A Legit Local Thanksgiving

 

Late November often finds us slogging through cold, damp and dark days – hardly the kind of weather that says “bountiful vegetables.”

already thinking about morning-after-thanksgiving fry-ups.

AND YET, thanks to our farmers, the onset of cold weather hasn’t dimmed the wide variety of fresh veggies available to us in central Illinois.  You’ll find greens, lettuces, carrots, potatoes and tons of other root veggies, Brussels sprouts, squashes, fresh herbs – and every year, a couple of vendors work some kind of voodoo and bring along some tomatoes that were picked green and slowly ripened on a window sill or something (get there early for those. You’re already pining for fresh tomatoes, aren’t you? Me too).

 

Beyond fresh produce, you’ll always find plenty of eggs, meat (even turkeys!), cheeses, dried peppers, dried herbs, breads, cakes and pies.

Basically, the market has everything you need for a great Thanksgiving meal – all fresh, local, and grown just for you! The Thanksgiving Market’s Facebook event page has a list of this year’s vendors.
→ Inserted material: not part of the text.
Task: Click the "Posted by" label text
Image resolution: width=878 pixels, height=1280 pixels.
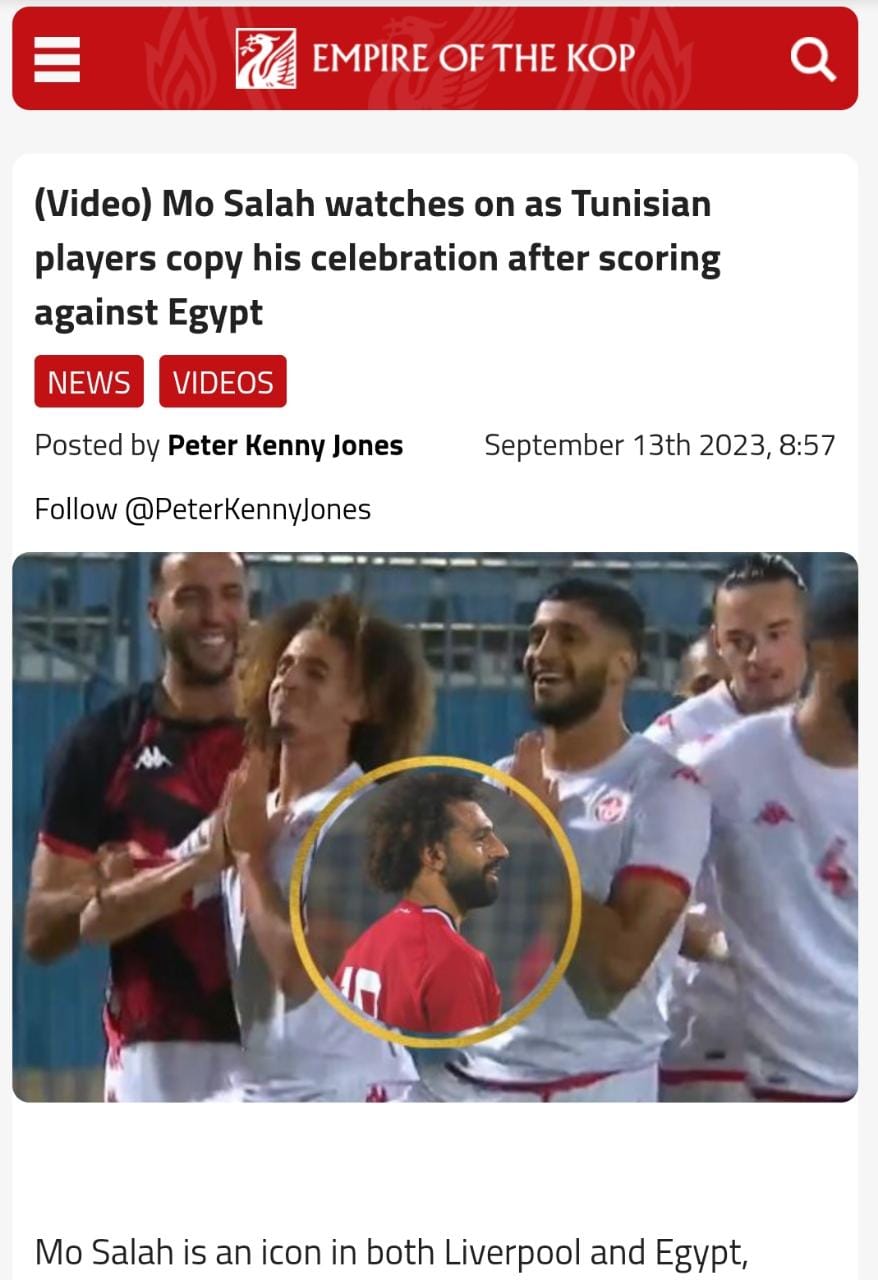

Plenty of must-make Thanksgiving dishes are really quite simple – mashed potatoes, sweet potato casserole, piles of veggies. But fresh, local veggies are going to elevate any dish you serve.

In the Legit Local spirit, Steph and I wanted to bring you some ideas for helping keep Thanksgiving simple so you can enjoy yourself and, of course, eat well.

 

rosemary and thyme frozen mid-summer, to be thawed for compound butter. 

Prep Ahead, Hands-Off Cooking

 

How to juggle all those dishes? I can personally vouch for this approach to make-ahead mashed potatoes. Serious Eats also has some helpful ideas.

Also, if you’re making a traditional mashed potato, be sure to select a variety that is suited for that preparation. The most popular variety of mashing potato in the U.S. is the russet, but keep your eye out for types like Purple Viking. It’s purple on the outside but bright white inside, and it’s delicious. A strategy for freeing up stove and oven space is to cook stuffing in the slow cooker.

 

No Tofurky Needed 

The farmers at the market will give you wonderful options for sides that double as hearty meals for meatless eaters. Martha has a bunch of creative dishes that are vegetarian- friendly – I’m really into this roasted squash with shallots, grapes and sage.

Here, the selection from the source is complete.